In my view, we could apply this principle in dealing with one of our most destructive national vices. Most Kenyans appear to agree that making political choices based on a politician’s ethnicity is a stupid habit that we need to lose if we are to make any headway in achieving any of our national goals.

Since Independence, we have tried several strategies to deal with tribalism – the philosophy that tribal affinity is the primary consideration whenever a political or socio-economic decision is being made. We have tried the path of nationalism and patriotism. We have been exhorted to put our country first whenever we are making decisions.

We have been reminded over and over again about there being unity in strength, and that our ethnic diversity should be our source of strength. We have even walked down the Najivunia kuwa Mkenya (Proud to be Kenyan) route with former government spokesman Alfred Mutua.

Nothing seems to work. Despite all the efforts to remind us that we must think of ourselves as Kenyan first, we have had nepotism and tribalism reigning supreme at the pinnacle of power in our country. We have consistently voted for presidential candidates from our own tribes or those who have been endorsed by our favourite tribal chieftains.

We have even had several mini-civil wars pitting us against our fellow citizens from another tribe. It has gotten so bad that political parties are now known as “vehicles” for tribes and their leaders to compete for positions against other tribes and their leaders. Indeed, the current frenzy of political alliance-making is an ill-disguised prelude to continued loot-sharing between tribal chieftains.

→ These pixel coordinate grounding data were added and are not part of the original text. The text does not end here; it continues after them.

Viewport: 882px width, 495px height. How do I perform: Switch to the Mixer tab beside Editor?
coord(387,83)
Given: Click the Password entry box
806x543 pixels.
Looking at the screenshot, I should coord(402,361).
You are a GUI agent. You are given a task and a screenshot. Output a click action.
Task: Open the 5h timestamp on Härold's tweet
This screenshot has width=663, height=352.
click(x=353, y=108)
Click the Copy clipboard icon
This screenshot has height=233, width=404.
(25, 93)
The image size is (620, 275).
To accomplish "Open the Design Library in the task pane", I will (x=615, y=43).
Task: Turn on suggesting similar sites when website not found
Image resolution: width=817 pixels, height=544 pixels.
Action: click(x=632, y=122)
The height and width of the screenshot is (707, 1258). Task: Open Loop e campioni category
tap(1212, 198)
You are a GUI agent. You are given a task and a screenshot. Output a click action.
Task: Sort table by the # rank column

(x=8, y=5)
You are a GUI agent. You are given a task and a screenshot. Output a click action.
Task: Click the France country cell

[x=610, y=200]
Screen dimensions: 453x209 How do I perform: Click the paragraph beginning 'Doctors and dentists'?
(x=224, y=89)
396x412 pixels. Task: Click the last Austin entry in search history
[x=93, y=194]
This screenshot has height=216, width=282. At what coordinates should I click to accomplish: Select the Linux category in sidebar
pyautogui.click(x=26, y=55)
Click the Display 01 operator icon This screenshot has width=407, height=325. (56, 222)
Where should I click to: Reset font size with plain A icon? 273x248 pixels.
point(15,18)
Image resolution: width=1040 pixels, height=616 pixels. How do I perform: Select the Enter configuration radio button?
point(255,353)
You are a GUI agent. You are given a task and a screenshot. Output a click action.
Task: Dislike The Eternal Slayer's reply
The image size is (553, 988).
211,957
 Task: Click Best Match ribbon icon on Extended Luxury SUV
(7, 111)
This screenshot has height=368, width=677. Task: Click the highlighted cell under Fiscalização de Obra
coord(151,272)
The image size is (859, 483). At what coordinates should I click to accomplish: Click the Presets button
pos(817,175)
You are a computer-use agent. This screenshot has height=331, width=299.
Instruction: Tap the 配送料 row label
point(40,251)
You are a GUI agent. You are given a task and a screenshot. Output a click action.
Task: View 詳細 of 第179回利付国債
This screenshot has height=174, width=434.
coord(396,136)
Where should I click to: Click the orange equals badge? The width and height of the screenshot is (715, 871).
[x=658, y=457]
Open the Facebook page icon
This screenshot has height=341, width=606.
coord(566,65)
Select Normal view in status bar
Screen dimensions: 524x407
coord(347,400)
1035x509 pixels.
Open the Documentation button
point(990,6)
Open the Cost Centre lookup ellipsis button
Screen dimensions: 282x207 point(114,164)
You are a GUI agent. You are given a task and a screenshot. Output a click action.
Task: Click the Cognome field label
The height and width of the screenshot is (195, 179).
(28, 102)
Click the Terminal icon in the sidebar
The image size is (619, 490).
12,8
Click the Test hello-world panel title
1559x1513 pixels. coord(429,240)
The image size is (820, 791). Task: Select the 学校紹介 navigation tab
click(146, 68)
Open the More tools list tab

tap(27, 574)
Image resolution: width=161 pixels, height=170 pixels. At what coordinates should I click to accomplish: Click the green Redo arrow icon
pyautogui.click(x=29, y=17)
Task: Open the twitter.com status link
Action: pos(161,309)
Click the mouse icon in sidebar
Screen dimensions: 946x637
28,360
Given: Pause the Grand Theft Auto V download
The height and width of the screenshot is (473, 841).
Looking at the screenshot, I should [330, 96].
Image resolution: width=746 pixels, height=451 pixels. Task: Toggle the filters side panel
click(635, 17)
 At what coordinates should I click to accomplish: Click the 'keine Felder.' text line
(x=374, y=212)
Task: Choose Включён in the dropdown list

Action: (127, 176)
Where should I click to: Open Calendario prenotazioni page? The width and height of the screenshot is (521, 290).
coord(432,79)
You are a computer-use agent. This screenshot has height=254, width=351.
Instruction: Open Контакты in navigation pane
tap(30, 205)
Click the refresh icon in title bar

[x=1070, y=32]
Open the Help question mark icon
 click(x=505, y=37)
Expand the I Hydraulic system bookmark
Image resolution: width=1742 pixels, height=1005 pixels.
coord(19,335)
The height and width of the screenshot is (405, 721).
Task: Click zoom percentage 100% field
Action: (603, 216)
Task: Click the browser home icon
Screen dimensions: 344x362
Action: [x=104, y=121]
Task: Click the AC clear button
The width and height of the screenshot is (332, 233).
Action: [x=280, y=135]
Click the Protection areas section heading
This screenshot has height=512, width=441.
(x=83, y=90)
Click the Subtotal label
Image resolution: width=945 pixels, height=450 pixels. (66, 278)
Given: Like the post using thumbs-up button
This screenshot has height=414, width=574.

Luckily, there is a way we can finally lay this ogre to rest if we really want to change our way of doing things. Although it is absolutely true that we need to start with the youngest children for lasting change to be realised, this idea always raises the question – who will bell the cat? 

Strategy two

An adult with a rotten mind cannot teach purity to a child. It follows, therefore, that we have to rely on the second-best strategy.

Let us allow the adults to make their decisions whichever way they want. Let them elect their political leaders based on their tribal inclinations if they want to. Let them buy all their food and clothes from people who speak like them, look like them and dress like them. These are their inalienable rights.

But let us also do something else to protect our children from this filthy ideology.

Let us not publicly ask our compatriots how they make their important decisions. Let us not give them an opportunity to spout ignorant ethnocentric tripe, and thus justify their primitive instinctual decision-making processes. Perhaps then our children will grow up believing that we are cleverer than we really are, and are always rational whenever we are called upon to make decisions.

By not discussing the evils of tribalism, we may finally allow this ogre to slink back into the dark, dank cave from which it periodically emerges to torment us.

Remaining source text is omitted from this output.